Resistance Band Overhead Squat

Resistance Band Overhead Squat

Description

The resistance band overhead squat stands on a band and holds the ends locked out overhead while performing a full squat. The band provides increasing resistance as you stand, loading the lockout while demanding excellent overhead mobility.

Muscle Group

Equipment Required

Resistance Band Overhead Squat Instructions

  1. Stand on the center of a resistance band with feet shoulder-width apart.
  2. Hold both ends overhead with arms locked out. Hands wider than shoulder-width.
  3. Brace your core.
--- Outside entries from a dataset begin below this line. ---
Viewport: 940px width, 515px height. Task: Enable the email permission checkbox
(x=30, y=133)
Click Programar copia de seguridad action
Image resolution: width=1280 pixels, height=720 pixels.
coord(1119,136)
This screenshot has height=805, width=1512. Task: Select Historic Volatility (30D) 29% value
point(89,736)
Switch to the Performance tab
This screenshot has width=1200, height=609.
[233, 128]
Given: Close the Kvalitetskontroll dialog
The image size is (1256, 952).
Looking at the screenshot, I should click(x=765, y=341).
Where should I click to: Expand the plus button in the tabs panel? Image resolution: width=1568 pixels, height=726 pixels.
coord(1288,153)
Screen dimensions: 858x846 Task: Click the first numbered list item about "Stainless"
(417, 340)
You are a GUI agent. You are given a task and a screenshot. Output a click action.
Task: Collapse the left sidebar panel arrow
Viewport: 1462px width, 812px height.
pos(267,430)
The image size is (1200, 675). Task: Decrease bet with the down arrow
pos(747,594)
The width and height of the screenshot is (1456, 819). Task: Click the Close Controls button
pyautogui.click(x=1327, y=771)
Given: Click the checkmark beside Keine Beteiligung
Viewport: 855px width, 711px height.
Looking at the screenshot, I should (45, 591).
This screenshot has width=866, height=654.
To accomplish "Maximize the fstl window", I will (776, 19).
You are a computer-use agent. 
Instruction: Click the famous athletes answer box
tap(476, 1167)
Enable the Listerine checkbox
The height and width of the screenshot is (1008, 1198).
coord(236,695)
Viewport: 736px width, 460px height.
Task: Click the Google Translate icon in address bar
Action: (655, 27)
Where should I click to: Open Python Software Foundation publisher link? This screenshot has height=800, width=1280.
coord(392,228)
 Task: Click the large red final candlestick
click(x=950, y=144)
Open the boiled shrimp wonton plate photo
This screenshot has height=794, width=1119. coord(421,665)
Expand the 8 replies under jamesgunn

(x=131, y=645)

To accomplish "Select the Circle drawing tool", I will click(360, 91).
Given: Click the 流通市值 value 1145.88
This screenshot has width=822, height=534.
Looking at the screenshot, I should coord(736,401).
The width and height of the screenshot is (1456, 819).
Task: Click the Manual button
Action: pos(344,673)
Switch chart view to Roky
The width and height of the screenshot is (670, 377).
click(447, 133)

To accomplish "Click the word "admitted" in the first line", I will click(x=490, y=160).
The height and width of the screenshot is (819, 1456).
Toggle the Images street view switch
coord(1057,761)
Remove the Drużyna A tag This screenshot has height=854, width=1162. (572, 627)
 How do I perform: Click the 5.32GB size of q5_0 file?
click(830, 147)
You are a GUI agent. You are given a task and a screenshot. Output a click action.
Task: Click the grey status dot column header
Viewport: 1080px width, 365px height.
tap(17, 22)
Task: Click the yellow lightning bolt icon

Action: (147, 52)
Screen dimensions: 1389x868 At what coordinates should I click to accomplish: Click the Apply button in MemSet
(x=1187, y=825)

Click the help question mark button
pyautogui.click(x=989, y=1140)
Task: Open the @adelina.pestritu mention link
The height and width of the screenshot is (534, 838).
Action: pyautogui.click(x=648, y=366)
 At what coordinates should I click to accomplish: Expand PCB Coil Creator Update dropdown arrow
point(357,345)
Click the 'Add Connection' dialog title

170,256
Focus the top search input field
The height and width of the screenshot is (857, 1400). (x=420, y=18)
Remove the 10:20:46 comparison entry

Keep arms directly overhead (in line with ears).
  4. Squat down while keeping the band locked out overhead.
  5. Descend as deep as mobility allows.
  6. Drive through your feet to stand against the band tension.
  7. Maintain the overhead position throughout.
  8. Use a lighter band — this is a mobility exercise as much as a strength exercise.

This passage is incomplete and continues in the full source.